◆ Exercise instructions ◆
Give back exactly the lines spanning from the one containing "TheJacobSurgenor (53, 2356)" to the final line of the records below, and no others.

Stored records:

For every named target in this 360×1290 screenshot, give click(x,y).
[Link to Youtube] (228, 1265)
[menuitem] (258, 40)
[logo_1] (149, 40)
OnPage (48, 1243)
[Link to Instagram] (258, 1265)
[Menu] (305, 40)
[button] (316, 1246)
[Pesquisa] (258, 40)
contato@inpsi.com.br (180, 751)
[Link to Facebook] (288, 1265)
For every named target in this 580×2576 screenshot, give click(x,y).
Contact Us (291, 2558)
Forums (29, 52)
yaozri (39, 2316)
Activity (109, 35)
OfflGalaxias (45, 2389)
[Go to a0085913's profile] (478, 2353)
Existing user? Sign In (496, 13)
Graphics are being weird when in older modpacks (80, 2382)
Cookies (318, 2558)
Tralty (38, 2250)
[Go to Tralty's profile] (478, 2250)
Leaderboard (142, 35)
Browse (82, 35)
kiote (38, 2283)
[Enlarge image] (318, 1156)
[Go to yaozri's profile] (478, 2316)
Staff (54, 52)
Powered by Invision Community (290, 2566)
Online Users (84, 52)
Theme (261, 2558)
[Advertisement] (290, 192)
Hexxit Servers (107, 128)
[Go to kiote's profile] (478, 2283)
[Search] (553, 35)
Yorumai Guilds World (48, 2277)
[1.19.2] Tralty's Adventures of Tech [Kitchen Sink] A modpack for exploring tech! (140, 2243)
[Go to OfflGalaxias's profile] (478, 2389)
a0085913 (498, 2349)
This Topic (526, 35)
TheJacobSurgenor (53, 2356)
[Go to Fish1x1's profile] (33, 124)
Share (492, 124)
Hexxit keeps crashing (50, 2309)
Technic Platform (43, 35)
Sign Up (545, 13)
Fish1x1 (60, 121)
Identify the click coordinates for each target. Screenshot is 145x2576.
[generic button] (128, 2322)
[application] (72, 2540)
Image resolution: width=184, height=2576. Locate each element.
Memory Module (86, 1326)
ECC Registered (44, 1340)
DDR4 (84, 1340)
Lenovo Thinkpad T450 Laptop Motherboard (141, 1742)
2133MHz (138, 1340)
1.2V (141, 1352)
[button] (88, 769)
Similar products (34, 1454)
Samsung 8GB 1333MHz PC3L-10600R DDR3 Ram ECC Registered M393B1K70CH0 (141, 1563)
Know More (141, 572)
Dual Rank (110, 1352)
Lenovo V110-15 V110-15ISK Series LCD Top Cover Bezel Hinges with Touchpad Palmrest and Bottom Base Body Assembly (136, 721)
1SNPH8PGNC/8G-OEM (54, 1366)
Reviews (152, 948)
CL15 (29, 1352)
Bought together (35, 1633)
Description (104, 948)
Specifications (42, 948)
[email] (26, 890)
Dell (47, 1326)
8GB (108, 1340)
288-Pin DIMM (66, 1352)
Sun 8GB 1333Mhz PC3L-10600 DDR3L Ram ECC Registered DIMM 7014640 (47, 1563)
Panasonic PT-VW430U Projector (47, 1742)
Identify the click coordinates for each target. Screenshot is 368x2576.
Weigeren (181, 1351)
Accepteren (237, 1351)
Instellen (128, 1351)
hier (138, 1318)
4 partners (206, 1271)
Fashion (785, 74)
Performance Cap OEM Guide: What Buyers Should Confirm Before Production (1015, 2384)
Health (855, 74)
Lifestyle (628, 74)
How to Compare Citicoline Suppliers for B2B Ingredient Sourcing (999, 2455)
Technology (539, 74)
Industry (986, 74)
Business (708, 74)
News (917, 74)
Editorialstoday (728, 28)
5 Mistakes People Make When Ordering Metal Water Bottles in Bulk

◆ Response to this task ◆
TheJacobSurgenor (53, 2356)
[Go to Fish1x1's profile] (33, 124)
Share (492, 124)
Hexxit keeps crashing (50, 2309)
Technic Platform (43, 35)
Sign Up (545, 13)
Fish1x1 (60, 121)
Identify the click coordinates for each target. Screenshot is 145x2576.
[generic button] (128, 2322)
[application] (72, 2540)
Image resolution: width=184, height=2576. Locate each element.
Memory Module (86, 1326)
ECC Registered (44, 1340)
DDR4 (84, 1340)
Lenovo Thinkpad T450 Laptop Motherboard (141, 1742)
2133MHz (138, 1340)
1.2V (141, 1352)
[button] (88, 769)
Similar products (34, 1454)
Samsung 8GB 1333MHz PC3L-10600R DDR3 Ram ECC Registered M393B1K70CH0 (141, 1563)
Know More (141, 572)
Dual Rank (110, 1352)
Lenovo V110-15 V110-15ISK Series LCD Top Cover Bezel Hinges with Touchpad Palmrest and Bottom Base Body Assembly (136, 721)
1SNPH8PGNC/8G-OEM (54, 1366)
Reviews (152, 948)
CL15 (29, 1352)
Bought together (35, 1633)
Description (104, 948)
Specifications (42, 948)
[email] (26, 890)
Dell (47, 1326)
8GB (108, 1340)
288-Pin DIMM (66, 1352)
Sun 8GB 1333Mhz PC3L-10600 DDR3L Ram ECC Registered DIMM 7014640 (47, 1563)
Panasonic PT-VW430U Projector (47, 1742)
Identify the click coordinates for each target. Screenshot is 368x2576.
Weigeren (181, 1351)
Accepteren (237, 1351)
Instellen (128, 1351)
hier (138, 1318)
4 partners (206, 1271)
Fashion (785, 74)
Performance Cap OEM Guide: What Buyers Should Confirm Before Production (1015, 2384)
Health (855, 74)
Lifestyle (628, 74)
How to Compare Citicoline Suppliers for B2B Ingredient Sourcing (999, 2455)
Technology (539, 74)
Industry (986, 74)
Business (708, 74)
News (917, 74)
Editorialstoday (728, 28)
5 Mistakes People Make When Ordering Metal Water Bottles in Bulk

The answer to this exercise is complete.